After initializing the proxy the foreign key fields are now correctly set up.
There is one more quirk to watch out for, though.  When you call :py:class:`~Model.create_table`
we will again encounter the same issue.  For this reason peewee will not automatically
create a foreign key constraint for any "deferred" foreign keys.

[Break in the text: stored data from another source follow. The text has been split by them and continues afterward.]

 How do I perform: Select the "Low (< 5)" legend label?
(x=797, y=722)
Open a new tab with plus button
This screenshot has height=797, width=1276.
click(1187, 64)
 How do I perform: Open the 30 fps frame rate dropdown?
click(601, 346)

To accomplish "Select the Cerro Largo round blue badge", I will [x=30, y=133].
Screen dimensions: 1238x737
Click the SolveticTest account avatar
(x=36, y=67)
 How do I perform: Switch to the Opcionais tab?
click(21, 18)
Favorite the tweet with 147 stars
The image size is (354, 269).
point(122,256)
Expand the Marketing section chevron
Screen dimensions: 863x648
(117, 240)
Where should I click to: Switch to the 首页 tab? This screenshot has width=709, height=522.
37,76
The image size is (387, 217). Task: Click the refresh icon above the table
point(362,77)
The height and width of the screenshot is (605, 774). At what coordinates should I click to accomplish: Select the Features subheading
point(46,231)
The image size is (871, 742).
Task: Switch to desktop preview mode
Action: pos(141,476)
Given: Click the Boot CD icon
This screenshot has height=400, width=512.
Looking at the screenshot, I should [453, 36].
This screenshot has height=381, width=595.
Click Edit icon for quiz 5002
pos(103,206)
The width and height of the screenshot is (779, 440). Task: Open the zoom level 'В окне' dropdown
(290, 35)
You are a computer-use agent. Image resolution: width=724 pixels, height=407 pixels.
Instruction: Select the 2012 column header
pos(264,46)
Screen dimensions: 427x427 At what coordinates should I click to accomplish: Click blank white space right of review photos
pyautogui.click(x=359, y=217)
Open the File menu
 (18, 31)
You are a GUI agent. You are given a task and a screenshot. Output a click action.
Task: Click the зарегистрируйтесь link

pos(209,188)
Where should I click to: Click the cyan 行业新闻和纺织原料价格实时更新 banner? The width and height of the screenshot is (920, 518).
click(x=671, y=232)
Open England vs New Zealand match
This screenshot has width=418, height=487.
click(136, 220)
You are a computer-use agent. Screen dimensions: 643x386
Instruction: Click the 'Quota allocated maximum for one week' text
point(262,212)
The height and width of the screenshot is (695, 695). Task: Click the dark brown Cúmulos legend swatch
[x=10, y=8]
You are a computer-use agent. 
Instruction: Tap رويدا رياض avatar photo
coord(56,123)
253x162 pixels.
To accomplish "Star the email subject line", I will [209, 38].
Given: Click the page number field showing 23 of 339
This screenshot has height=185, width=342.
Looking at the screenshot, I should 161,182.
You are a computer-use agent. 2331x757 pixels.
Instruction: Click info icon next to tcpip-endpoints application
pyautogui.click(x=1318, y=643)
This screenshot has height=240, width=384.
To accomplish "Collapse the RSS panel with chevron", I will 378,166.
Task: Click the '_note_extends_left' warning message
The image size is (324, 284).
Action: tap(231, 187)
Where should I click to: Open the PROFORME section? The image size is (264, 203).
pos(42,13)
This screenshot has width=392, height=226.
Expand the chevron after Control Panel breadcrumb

Here is how to create the tables:

.. code-block:: python

    # Foreign key constraint from User -> Tweet will NOT be created because the
    # Tweet table does not exist yet. `favorite_tweet` will just be a regular
    # integer field:
    User.create_table()

    # Foreign key constraint from Tweet -> User will be created normally.
    Tweet.create_table()

    # Now that both tables exist, we can create the foreign key from User -> Tweet:
    db.create_foreign_key(User, User.favorite_tweet)


Introspecting databases
-----------------------

If you'd like to generate some models for an existing database, you can try
out the database introspection tool "pwiz" that comes with peewee.

Usage:

.. code-block:: console

    python pwiz.py my_postgresql_database

It works with postgresql, mysql and sqlite:

.. code-block:: console

    python pwiz.py test.db --engine=sqlite

pwiz will generate code for:

* database connection object
* a base model class to use this connection
* models that were introspected from the database tables

The generated code is written to stdout.

.. note::
    pwiz is **not** a fully-automatic model generator. You may need to go
    back through, add indexes, fix unknown column types, and resolve any
    circular references.


Schema migrations
-----------------

Currently peewee does not have support for automatic schema migrations.